Em razão do risco de novas condutas violentas e da necessidade de assegurar a participação segura das vítimas e testemunhas no processo, o MPT requereu à Justiça do Trabalho a adoção de medidas protetivas, com aplicação interpretativa dos mecanismos previstos na Lei Maria da Penha (Lei nº 11.340/2006) e na Lei Mariana Ferrer (Lei nº14.245/2021). O objetivo é prevenir intimidações, preservar dados e informações sensíveis, impedir a exposição indevida das pessoas envolvidas e evitar a revitimização no âmbito do sistema de Justiça.

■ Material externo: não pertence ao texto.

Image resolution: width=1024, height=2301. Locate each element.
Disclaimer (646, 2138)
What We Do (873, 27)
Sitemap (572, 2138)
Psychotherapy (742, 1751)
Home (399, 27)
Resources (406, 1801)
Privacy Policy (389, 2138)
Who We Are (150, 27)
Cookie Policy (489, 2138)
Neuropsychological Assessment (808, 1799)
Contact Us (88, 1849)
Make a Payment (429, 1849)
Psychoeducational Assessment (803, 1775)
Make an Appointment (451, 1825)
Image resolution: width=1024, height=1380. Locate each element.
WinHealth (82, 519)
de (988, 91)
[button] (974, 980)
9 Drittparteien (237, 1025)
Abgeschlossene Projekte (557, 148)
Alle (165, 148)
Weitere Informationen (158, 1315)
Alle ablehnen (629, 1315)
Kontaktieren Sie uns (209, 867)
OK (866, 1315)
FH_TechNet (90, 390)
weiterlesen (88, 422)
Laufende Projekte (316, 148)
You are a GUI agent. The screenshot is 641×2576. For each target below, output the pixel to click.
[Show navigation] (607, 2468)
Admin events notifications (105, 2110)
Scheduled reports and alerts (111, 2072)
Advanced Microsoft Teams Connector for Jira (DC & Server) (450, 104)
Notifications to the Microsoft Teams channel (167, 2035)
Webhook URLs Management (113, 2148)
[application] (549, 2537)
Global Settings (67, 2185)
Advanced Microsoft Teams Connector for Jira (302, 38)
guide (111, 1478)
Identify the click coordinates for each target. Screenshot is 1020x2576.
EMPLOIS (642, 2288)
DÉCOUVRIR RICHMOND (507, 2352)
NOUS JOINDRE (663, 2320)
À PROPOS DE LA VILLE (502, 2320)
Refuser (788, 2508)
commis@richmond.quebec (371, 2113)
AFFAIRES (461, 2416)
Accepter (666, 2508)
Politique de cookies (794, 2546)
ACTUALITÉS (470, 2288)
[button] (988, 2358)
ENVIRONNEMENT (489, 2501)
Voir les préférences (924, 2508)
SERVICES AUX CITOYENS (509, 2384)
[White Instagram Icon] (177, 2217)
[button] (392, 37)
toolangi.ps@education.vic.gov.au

O pedido considera a necessidade de que o processo judicial não reproduza as violências denunciadas e de que sejam protegidas a integridade física e psíquica, a dignidade, a intimidade e a segurança das vítimas e testemunhas.
Lei Maria da Penha
A procuradora do Trabalho que promoveu o ajuizamento da ACP, Polyana França, considera muito importante que a Lei Maria da Penha e a Lei Mariana Ferrer sejam aplicadas pela Justiça do Trabalho porque esses instrumentos oferecem mecanismos concretos para prevenir novas violências, proteger vítimas e testemunhas e assegurar que a busca por Justiça não se transforme em uma nova experiência de sofrimento, constrangimento ou revitimização. Para ela, a proteção da dignidade, da integridade física e psíquica e da segurança das pessoas envolvidas deve orientar a atuação do sistema de Justiça, especialmente em casos que envolvam violência baseada em gênero.
Recentemente, o Supremo Tribunal Federal fixou, no julgamento do ARE 1.537.713, sob o regime da repercussão geral (Tema1.412), a tese de que as medidas protetivas de urgência previstas na Lei Maria da Penha se aplicam a toda forma de violência contra a mulher baseada no gênero, independentemente de ocorrer no âmbito doméstico, familiar ou em relação íntima de afeto. O entendimento alcança, portanto, situações de violência de gênero ocorridas também em contextos profissionais, institucionais e comunitários, cabendo ao juízo competente apreciar a situação de risco à integridade da ofendida.
As alegações apresentadas na Ação Civil Pública serão apreciadas pelo Poder Judiciário, observado o devido processo legal.